☰
HBase is an open-source, NoSQL, distributed, non-relational, versioned, multi-dimensional, column-oriented store which is built on the same principles as Google BigTable that runs on top of Apache HDFS with random real-time read/write access to data. HBase provides all the features of Google BigTable.
HBase is a distributed database, meaning it is designed to run on a cluster of few to possibly thousands of servers. As a result it is more complicated to install. All the typical problems of distributed computing begin to come into play such as coordination and management of remote processes, locking, data distribution, network latency and number of round trips between servers.
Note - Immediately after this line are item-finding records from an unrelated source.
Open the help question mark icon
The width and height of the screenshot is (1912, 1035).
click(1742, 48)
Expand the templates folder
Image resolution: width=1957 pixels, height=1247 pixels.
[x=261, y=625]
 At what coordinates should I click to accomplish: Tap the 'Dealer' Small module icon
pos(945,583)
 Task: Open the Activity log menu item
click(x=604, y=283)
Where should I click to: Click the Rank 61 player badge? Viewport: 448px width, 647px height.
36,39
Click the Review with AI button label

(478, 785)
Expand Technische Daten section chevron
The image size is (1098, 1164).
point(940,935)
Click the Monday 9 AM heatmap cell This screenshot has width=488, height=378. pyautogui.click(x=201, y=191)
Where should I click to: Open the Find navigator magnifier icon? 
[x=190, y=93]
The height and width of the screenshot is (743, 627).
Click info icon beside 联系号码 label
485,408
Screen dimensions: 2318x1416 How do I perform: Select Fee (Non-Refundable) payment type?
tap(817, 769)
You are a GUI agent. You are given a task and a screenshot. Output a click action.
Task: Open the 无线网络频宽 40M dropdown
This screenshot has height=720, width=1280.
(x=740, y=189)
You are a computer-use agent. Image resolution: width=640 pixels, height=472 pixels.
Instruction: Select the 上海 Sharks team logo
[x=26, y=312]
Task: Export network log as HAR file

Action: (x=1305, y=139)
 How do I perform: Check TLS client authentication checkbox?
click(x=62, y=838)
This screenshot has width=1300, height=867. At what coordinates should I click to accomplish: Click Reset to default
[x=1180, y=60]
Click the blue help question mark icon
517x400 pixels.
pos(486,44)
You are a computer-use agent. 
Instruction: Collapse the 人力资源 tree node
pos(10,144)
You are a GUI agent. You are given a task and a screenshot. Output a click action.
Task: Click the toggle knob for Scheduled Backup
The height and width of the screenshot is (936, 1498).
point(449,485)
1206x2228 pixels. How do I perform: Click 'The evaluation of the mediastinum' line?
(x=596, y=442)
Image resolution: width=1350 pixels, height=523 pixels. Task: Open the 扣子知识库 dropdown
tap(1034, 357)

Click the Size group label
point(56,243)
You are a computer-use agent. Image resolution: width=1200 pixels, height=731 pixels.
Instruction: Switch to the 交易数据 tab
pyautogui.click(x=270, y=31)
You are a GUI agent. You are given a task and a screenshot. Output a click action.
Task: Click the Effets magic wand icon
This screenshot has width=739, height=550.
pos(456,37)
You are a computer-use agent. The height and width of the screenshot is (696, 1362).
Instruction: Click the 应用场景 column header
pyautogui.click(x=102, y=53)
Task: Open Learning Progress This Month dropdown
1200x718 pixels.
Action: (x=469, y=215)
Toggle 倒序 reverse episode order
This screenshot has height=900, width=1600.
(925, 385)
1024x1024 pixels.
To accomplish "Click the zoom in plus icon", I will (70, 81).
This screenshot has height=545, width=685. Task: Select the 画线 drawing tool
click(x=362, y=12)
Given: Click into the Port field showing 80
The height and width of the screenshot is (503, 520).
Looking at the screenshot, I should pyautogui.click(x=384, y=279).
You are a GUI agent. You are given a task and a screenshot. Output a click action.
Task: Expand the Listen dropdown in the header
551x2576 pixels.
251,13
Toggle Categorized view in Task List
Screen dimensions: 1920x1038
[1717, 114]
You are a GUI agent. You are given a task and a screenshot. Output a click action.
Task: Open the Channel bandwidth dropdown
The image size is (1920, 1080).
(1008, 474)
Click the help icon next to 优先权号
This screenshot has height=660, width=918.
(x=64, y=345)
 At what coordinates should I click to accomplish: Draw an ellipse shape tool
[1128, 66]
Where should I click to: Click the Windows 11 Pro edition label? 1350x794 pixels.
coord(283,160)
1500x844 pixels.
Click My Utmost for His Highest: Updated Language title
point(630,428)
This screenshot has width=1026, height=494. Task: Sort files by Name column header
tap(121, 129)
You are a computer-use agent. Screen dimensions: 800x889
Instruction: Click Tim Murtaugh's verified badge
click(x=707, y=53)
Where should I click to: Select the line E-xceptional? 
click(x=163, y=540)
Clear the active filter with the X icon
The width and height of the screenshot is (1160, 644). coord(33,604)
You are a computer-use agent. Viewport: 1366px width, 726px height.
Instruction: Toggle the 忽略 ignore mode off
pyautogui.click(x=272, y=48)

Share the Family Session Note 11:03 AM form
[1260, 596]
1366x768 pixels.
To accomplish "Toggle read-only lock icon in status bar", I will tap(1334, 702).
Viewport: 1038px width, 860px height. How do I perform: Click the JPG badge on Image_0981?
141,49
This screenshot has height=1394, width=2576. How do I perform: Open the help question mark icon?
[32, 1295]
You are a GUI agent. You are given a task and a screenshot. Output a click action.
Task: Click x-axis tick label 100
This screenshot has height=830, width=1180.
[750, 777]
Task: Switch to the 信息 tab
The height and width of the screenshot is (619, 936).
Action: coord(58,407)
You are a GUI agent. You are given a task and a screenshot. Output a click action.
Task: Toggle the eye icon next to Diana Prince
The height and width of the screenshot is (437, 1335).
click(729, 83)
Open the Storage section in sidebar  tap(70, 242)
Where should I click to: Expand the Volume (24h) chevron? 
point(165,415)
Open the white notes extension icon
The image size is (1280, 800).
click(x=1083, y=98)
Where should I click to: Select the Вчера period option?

Fortunately HBase makes use of several other mature technologies, such as Apache Hadoop and Apache ZooKeeper, to solve many of these issues.
HBase is a column-oriented data store, meaning it stores data by columns rather than by rows. In HBase if there is no data for a given column family, it simply does not store anything at all; contrast this with a relational database which must store null values explicitly. In addition, when retrieving data in HBase, you should only ask for the specific column families you need; because there can literally be millions of columns in a given row, you need to make sure you ask only for the data you actually need.
Like HDFS, HBase architecture follows the traditional master slave model where you have a master which takes decisions and one or more slaves which does the real task. In HBase, the master is called HMaster and slaves are called HRegionServers
As you can see from the above diagram, typically, the HBase cluster has one Master node, called HMaster and multiple Region Servers called HRegionServer. Each Region Server contains multiple Regions called HRegions. Also HBase uses ZooKeeper as a distributed coordination service to maintain server state in the cluster.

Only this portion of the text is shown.